Go online and use "military locator" or "veteran locator" websites to search for your subject's name. Focus your search on army and navy veterans, because most "black operators" are either current or former members of two military units: 1st Special Forces Operational Detachment--Delta (Delta Force) or the Naval Special Warfare Development Group (SEAL Team 6). Though their administrative records are stored in a restricted file during duty with those units, their prior service in other units is still on the record.
Put the name of the person in question into an Internet "people-search" site. These sites provide data from tax filings, change of address records and other databases that people fill out routinely using their actual names. Focus the search on two areas: Virginia Beach, Virginia, and Fayetteville, North Carolina. These are the bases for SEAL Team 6 and Delta Force respectively. Most of these operators are married with children, live somewhere off base--often in houses with mortgages, and many of them have spouses employed in the local community. They do not change their names when they join these units.
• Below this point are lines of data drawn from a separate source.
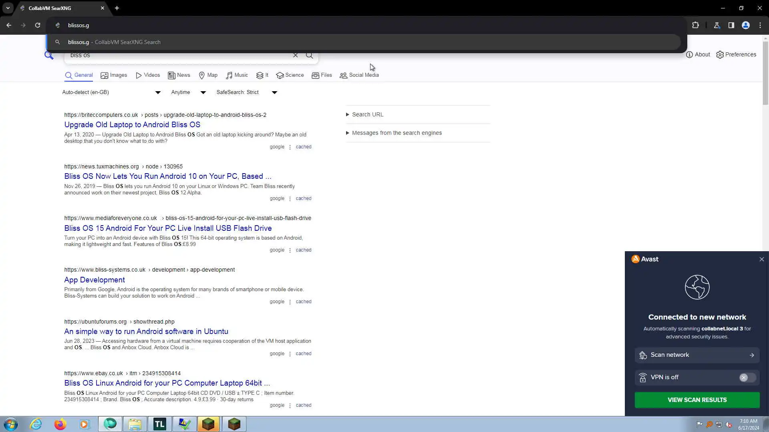Viewport: 769px width, 432px height.
Task: Close the Avast notification popup
Action: 761,259
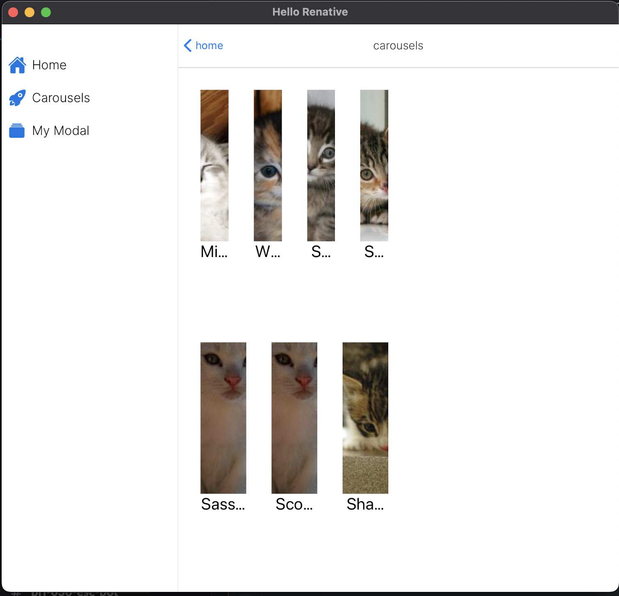Image resolution: width=619 pixels, height=596 pixels.
Task: Click the "Sco…" white cat thumbnail
Action: click(x=294, y=418)
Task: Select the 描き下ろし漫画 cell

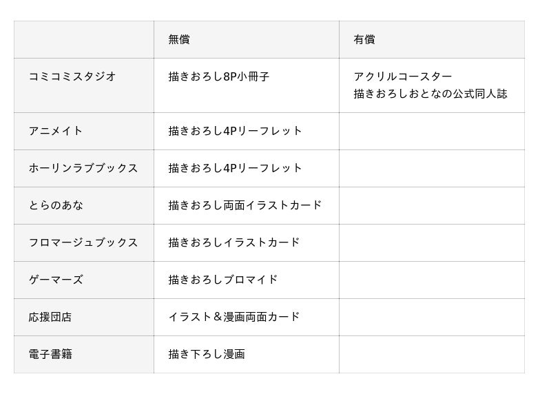Action: click(x=247, y=354)
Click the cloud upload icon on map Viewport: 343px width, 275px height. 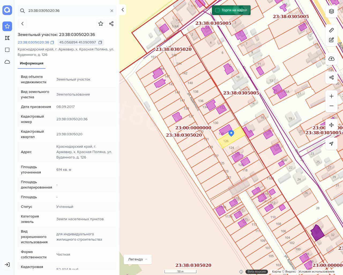click(331, 59)
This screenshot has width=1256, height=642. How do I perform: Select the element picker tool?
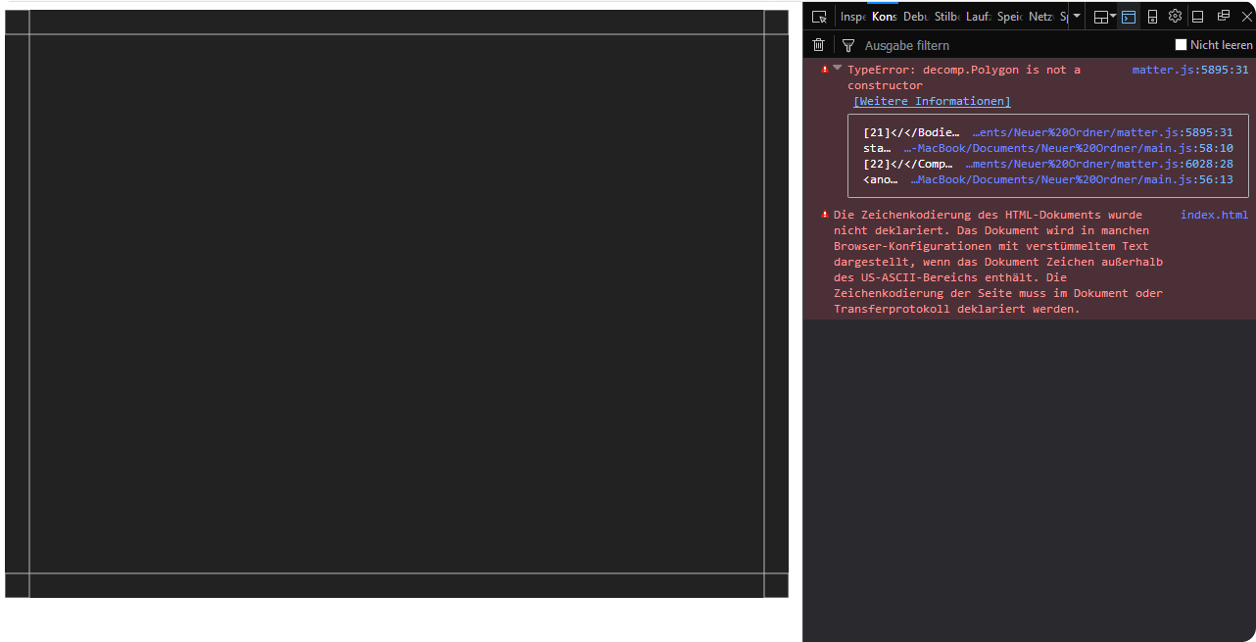click(x=819, y=16)
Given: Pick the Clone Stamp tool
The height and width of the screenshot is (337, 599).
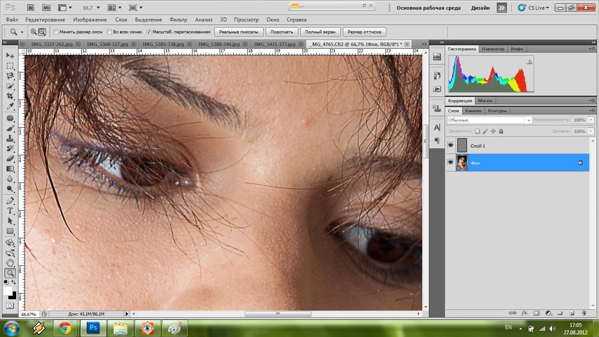Looking at the screenshot, I should click(10, 139).
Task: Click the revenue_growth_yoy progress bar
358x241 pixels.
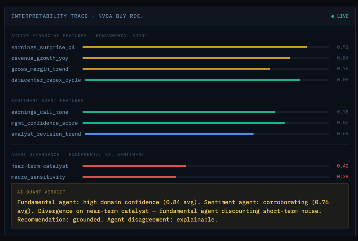Action: (186, 58)
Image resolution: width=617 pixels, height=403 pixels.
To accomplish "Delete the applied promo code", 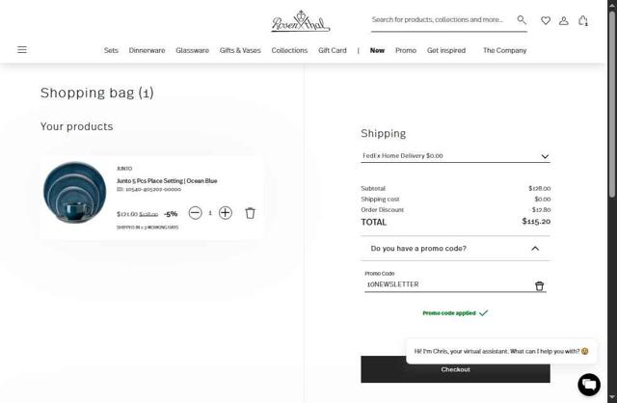I will [x=540, y=285].
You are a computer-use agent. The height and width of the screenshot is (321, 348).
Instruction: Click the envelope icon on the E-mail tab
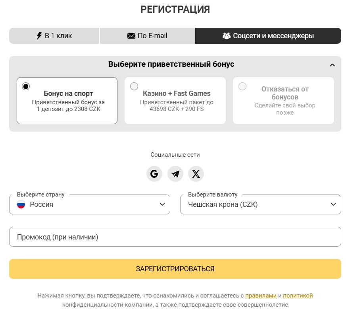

Locate the possible subject's home using the methods in step 2, and conduct discreet, static surveillance for several days, especially in the morning and early evening. If you never see the subject (these are all-male units), there is a good possibility he is either out of town or deployed abroad. This means you can turn your attention to another subject, or wait--checking in periodically with more discreet, static surveillance, to see if the subject has returned. If you do see the subject, and you recognize him, then your search is over.